*STORED DATA*:

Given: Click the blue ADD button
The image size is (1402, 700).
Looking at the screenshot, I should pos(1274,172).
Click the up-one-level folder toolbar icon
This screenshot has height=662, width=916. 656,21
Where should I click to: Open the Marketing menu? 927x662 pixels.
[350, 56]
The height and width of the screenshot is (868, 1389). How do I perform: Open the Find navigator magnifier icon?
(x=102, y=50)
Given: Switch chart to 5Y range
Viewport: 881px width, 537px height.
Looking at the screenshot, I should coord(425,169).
==
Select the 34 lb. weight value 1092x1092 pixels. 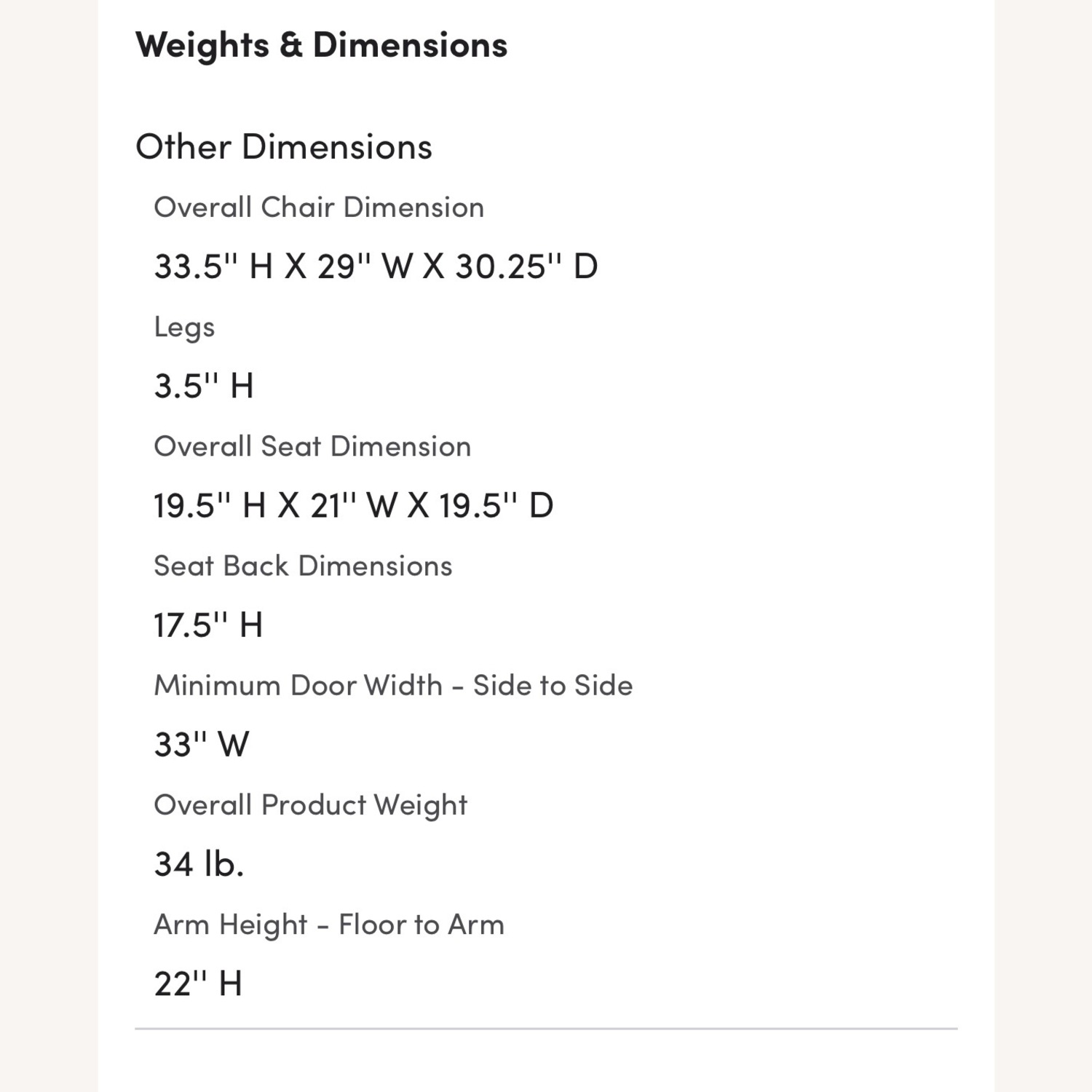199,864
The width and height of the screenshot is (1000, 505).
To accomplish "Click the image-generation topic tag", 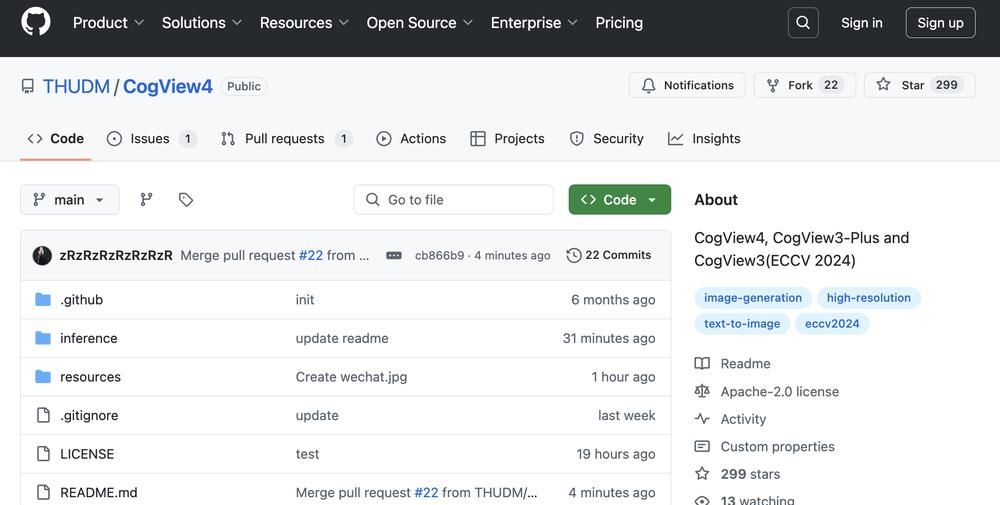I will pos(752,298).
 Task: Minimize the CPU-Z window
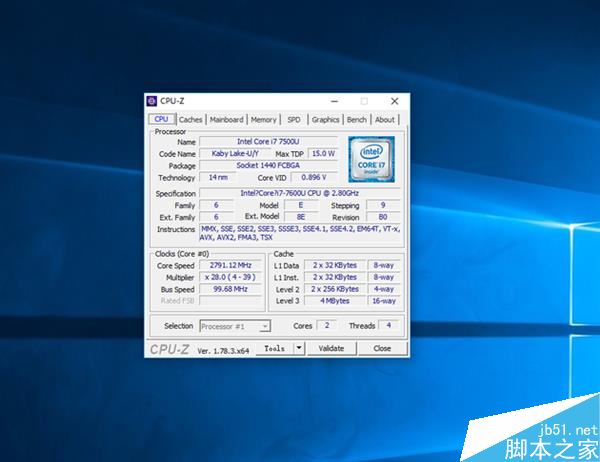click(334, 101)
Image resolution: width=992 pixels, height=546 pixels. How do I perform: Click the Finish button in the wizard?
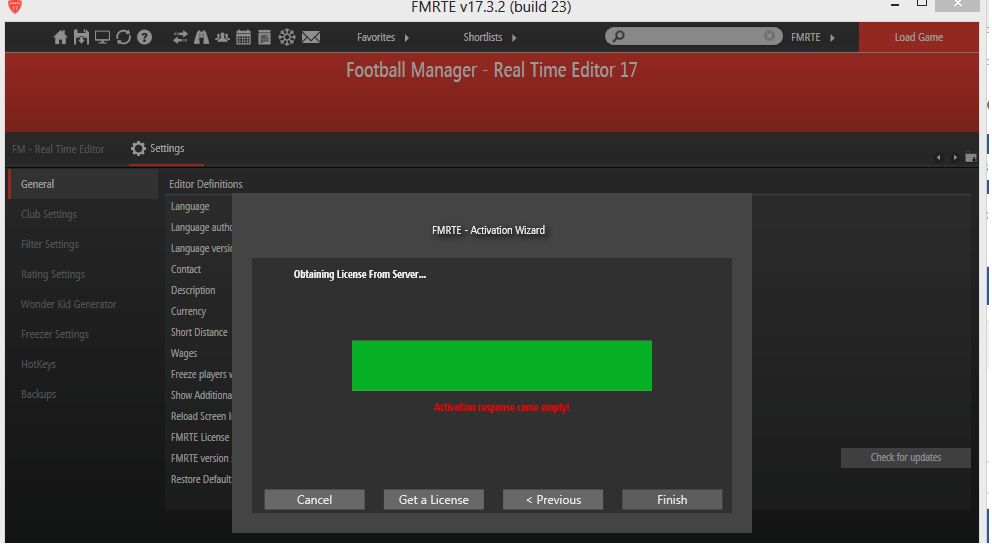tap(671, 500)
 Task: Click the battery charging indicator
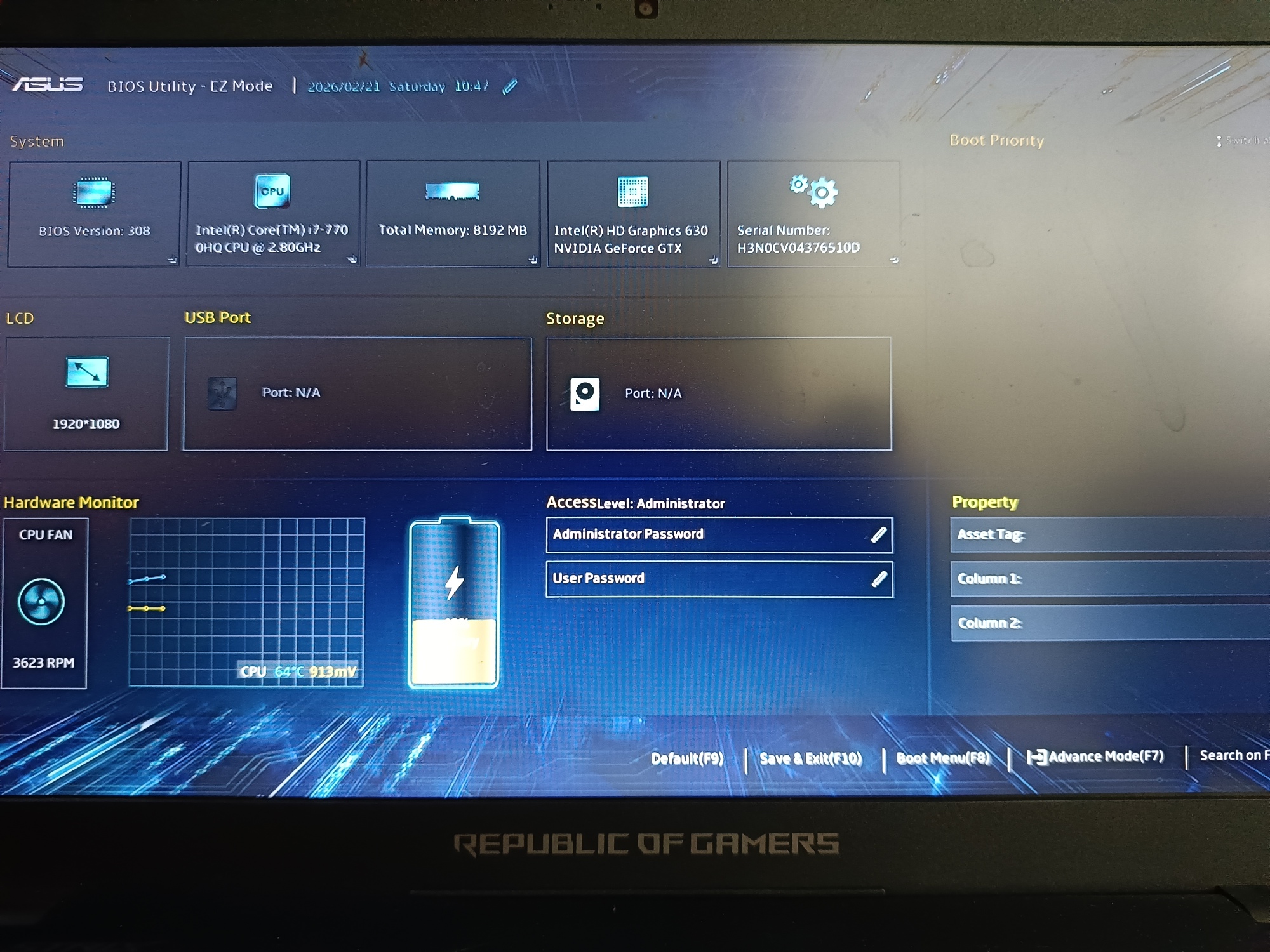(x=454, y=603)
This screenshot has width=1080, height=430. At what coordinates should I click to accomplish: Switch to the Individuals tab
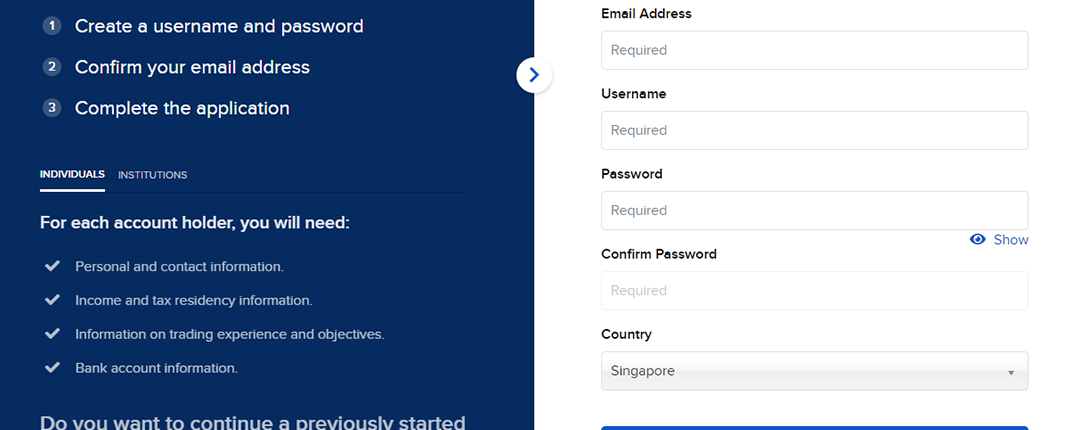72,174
--
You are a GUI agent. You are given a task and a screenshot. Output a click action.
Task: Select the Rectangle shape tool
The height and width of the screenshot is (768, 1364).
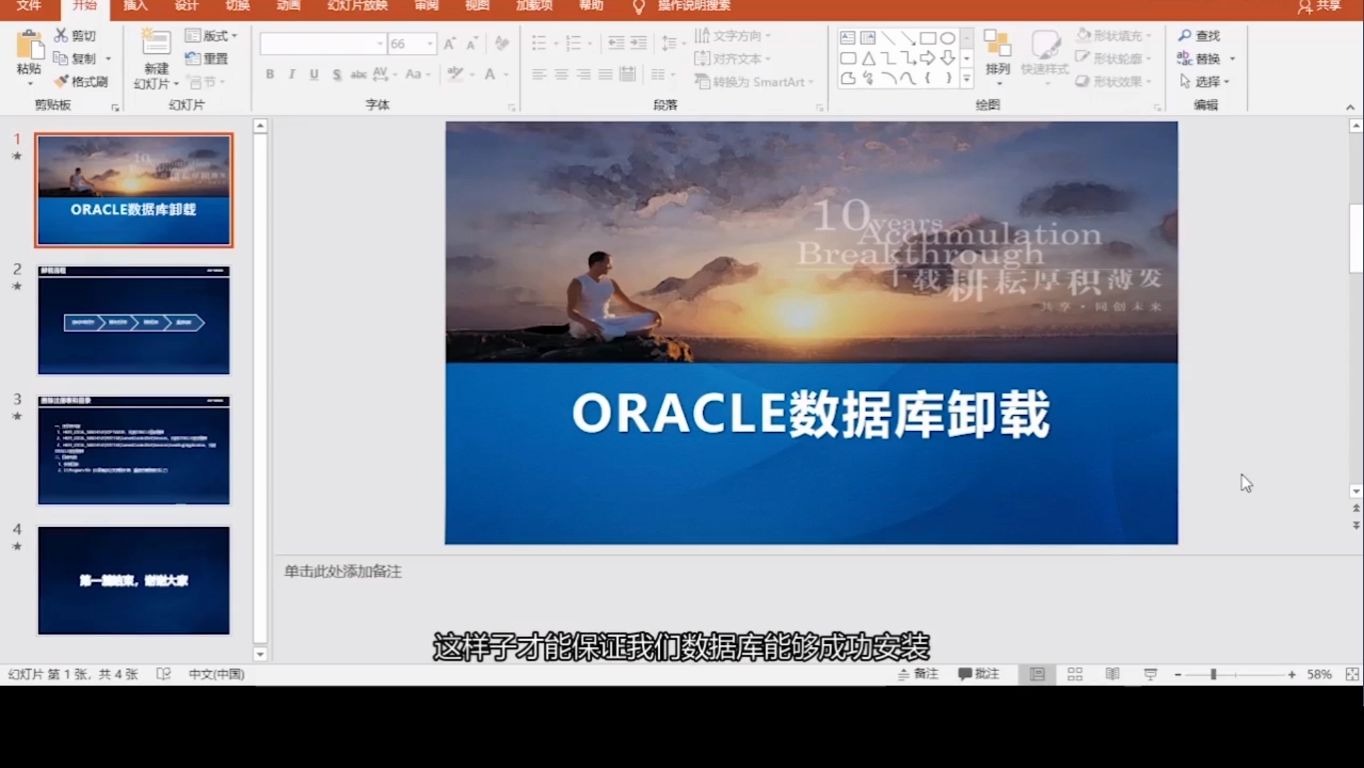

*EXERCISE TASK*:
Print everything from the line containing "Click the up-one-level folder toolbar icon" down to the line containing "Looking at the screenshot, I should coord(425,169).", both included, exactly as they appear.

*EXERCISE OUTPUT*:
Click the up-one-level folder toolbar icon
This screenshot has height=662, width=916. 656,21
Where should I click to: Open the Marketing menu? 927x662 pixels.
[350, 56]
The height and width of the screenshot is (868, 1389). How do I perform: Open the Find navigator magnifier icon?
(x=102, y=50)
Given: Switch chart to 5Y range
Viewport: 881px width, 537px height.
Looking at the screenshot, I should coord(425,169).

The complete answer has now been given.